Diabolik: in arrivo il film sul fumetto italiano, con un cast stellare

Diabolik, una delle opere fumettistiche italiane più iconiche di sempre, rivivrà adesso sotto forma di film. A differenza di quanto accaduto in passato con Dylan Dog, questa volta il prodotto sarà completamente italiano.

0
614

Quello attuale è un periodo abbastanza delicato per il fumetto italiano: fra la Bonelli e la Panini che hanno recentemente aumentato i prezzi di varie uscite, il baluardo dell’horror Dylan Dog che va verso un reboot che spaventa gran parte della fanbase e l’avvio di nuove serie abbastanza sperimentali, la carne sul fuoco è davvero molta. Ad aggiungere altro cibo sulla brace arriva ora un nuovissimo annuncio riguardante Diabolik, una delle opere fumettistiche made in Italy più apprezzate in giro per il mondo, dalle cui fondamenta nascerà ora un altro tipo di opera: un film.

DIABOLIK: UN RAPIDO RIASSUNTO DI UN’OPERA CELEBRE

“Diabolik” è un fumetto incentrato sulle gesta del suo omonimo protagonista, un criminale incallito che rapina senza pietà le ville di famiglie molto abbienti, banche o qualsiasi altra struttura in cui sia presente un mucchio di soldi. Inizialmente egli era un personaggio davvero senza scrupoli, con un’etica praticamente assente, ma nel tempo la componente morale si è evoluta sempre più, portandolo a “punire” con i suoi colpi quasi sempre chi si è arricchito in maniera illecita.

Un’evoluzione ancora più interessante quella della sua compagna, Eva Grant, che da donna sottomessa diventa una complice indispensabile: una scelta che segue quindi l’evolversi della società, in cui la donna è sempre meno sesso debole e sempre più orgogliosa del suo essere donna. Del resto, Diabolik nasce nel 1964 e continua ad esistere nei giorni nostri, con circa 150 milioni di albi venduti: è chiaro che l’evolversi della società e della sua etica si sia riflessa anche nell’opera, così come avvenuto anche in altri fumetti estremamente longevi come Tex.

DIABOLIK: TUTTO CIO’ CHE SI SA SUL FILM, IN ARRIVO PROSSIMAMENTE

Per quanto riguarda strettamente il film, in questi giorni sono arrivati degli annunci molto importanti. Il lungometraggio sarà diretto e sceneggiato dal duo Manetti Bros, i quali hanno scelto di inserire nel cast soltanto attori italiani, così da rispettare le origini italiane del celebre fumetto. Nel ruolo di Diabolik avremo quindi Luca Marinelli, in quello di Eva Grant avremo invece Miriam Leone, mentre il ruolo dell’ispettore Ginko (principale antagonista di Diabolik) sarà assegnato a Valerio Mastandrea: tutti interpreti che ricordano da vicino i personaggi nelle fattezze fisiche, e che potrebbero funzionare bene sullo schermo.
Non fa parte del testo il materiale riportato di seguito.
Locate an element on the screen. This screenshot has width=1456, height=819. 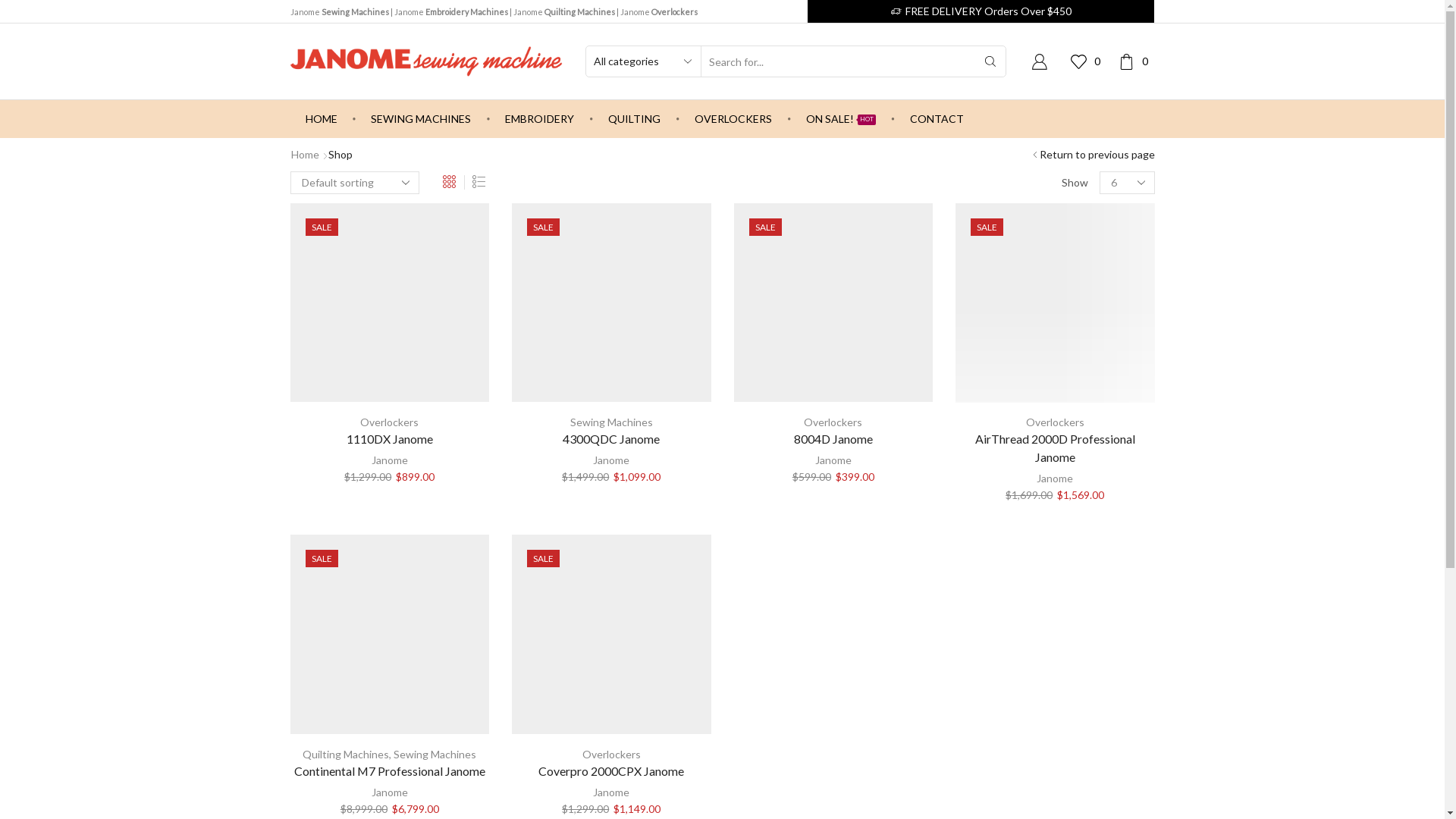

Di seguito la dichiarazione ufficiale dei Manetti Bros su questa loro nuova avventura:

Una scelta di cui andiamo orgogliosi. Diabolik è un fumetto italiano, un mito dell’immaginario collettivo, e abbiamo fortemente voluto che il cast fosse al cento per cento italiano. Nello scegliere i protagonisti non ci siamo basati sulla sola somiglianza, ma abbiamo cercato e trovato attori bravi, in grado di comunicare le giuste emozioni: Luca Marinelli, uno degli attori più versatili del nostro cinema, capace di portare sul grande schermo il fascino e la freddezza di Diabolik senza fargli perdere umanità; Miriam Leone, un’attrice di carattere, bella e sensuale, la perfetta Eva Kant e Valerio Mastandrea così empatico, in grado di rendere vincitore anche Ginko, l’antagonista da amare Una scelta di cui andiamo orgogliosi.

Che dire, l’attesa è tanta ed i nomi coinvolti non sono per niente male. Estremamente positivo che la direzione e le interpretazioni siano Made in Italy, soprattutto considerando il precedente più importante che si ha per quanto riguarda i film ispirati ai fumetti italiani. Qualche anno fa, infatti, in USA è stata realizzata un’opera analoga su un altro divo del fumetto italiano, Dylan Dog: questa operazione creò di fatto un film con protagonista un bellissimo ammazzavampiri che del Dylan che conosciamo aveva soltanto l’aspetto fisico e l’outfit. In questo caso non ci aspettiamo quindi alcunché di vagamente simile a tale esperienza, che tanto deluse anni fa gli appassionati del fumetto all’Italiana.